The kingdom was overthrown by the Burmese from Pagan in 1050-1057 and then became the Pagan's dependency. Since Burmese domination on the west coast of the Malay Peninsula did not at the period in question extend any further south than Tenasserim, it is possible that the ruler of Ligor (Tambralinga) on the other side of the peninsula took this advantage to annex Junk Ceylon (Phuket) and the neighbouring districts on the mainland. Burmese chronicles describe the fall of Thaton in 1057 but mention no conquest farther south. Nevertheless, some archaeological remains do give the impression that the Burmese armies conquered territories much farther to the south, probably attracted by the reputation for wealth of the entrepot port of Mergui-Tenasserim region. The invasion of Pagan on the Kra Isthmus resulting in the wars between Pagan and the Chola, who controlled trading routes on the peninsula at the time mentioned.

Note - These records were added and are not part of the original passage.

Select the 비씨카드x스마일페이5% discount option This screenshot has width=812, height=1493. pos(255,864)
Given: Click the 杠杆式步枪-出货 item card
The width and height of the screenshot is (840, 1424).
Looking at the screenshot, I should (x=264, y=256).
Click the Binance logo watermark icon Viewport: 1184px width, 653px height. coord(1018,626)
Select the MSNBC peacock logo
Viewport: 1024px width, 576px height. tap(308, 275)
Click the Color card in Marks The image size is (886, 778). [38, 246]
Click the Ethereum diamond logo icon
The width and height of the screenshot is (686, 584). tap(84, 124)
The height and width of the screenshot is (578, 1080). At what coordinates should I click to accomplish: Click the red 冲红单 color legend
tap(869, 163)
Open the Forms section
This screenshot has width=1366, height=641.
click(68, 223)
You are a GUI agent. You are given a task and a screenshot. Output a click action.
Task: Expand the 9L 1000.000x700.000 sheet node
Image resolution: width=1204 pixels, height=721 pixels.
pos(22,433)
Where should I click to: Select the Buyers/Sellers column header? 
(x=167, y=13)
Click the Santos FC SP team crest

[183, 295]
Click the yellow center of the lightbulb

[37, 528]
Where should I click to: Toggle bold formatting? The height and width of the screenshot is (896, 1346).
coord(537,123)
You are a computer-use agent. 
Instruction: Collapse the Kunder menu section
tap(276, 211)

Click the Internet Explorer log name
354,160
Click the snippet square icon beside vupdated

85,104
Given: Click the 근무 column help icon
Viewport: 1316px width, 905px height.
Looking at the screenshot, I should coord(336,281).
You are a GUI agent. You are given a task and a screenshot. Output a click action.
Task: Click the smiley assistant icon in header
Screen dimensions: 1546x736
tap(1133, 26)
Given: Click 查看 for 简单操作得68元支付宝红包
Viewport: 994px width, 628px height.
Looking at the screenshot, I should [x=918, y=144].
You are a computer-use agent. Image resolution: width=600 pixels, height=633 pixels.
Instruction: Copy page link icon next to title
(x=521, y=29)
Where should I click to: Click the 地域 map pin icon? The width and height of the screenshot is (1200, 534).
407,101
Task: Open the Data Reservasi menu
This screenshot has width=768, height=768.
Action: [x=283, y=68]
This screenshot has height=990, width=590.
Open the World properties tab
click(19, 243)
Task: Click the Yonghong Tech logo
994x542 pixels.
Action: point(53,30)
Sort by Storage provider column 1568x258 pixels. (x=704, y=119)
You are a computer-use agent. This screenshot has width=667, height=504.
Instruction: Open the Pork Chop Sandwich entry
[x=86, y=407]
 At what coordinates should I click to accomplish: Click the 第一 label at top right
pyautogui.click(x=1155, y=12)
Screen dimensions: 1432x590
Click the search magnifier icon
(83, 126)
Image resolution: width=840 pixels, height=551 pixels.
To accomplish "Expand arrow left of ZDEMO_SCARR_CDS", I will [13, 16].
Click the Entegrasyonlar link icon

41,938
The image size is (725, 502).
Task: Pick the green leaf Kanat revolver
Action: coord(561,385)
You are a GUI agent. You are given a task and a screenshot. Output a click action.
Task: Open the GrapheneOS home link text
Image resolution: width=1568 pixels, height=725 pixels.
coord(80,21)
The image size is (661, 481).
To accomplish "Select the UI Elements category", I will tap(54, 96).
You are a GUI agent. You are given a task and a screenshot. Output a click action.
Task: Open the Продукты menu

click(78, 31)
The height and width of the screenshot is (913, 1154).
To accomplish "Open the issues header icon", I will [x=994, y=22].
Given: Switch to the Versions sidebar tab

The inscription dated 1196–98 gives the border of Pagan south to Dawei and further down to the south of Junk Ceylon (Phuket). However, this claim remains disputed as Michel Jacq-Hergoualc'h speculated that the polities in the Mergui-Tenasserim region most probably enjoyed the status of chiefdom during the period under consideration. In 1269, the Mergui Tenasserim portion was the vassal of Pagan, while the remaining south was of Tambralinga, which itself later became part of Siam.

In the 13th century, Malay people referred to the coastline area from Phang Nga to Phuket as Ujong Salang.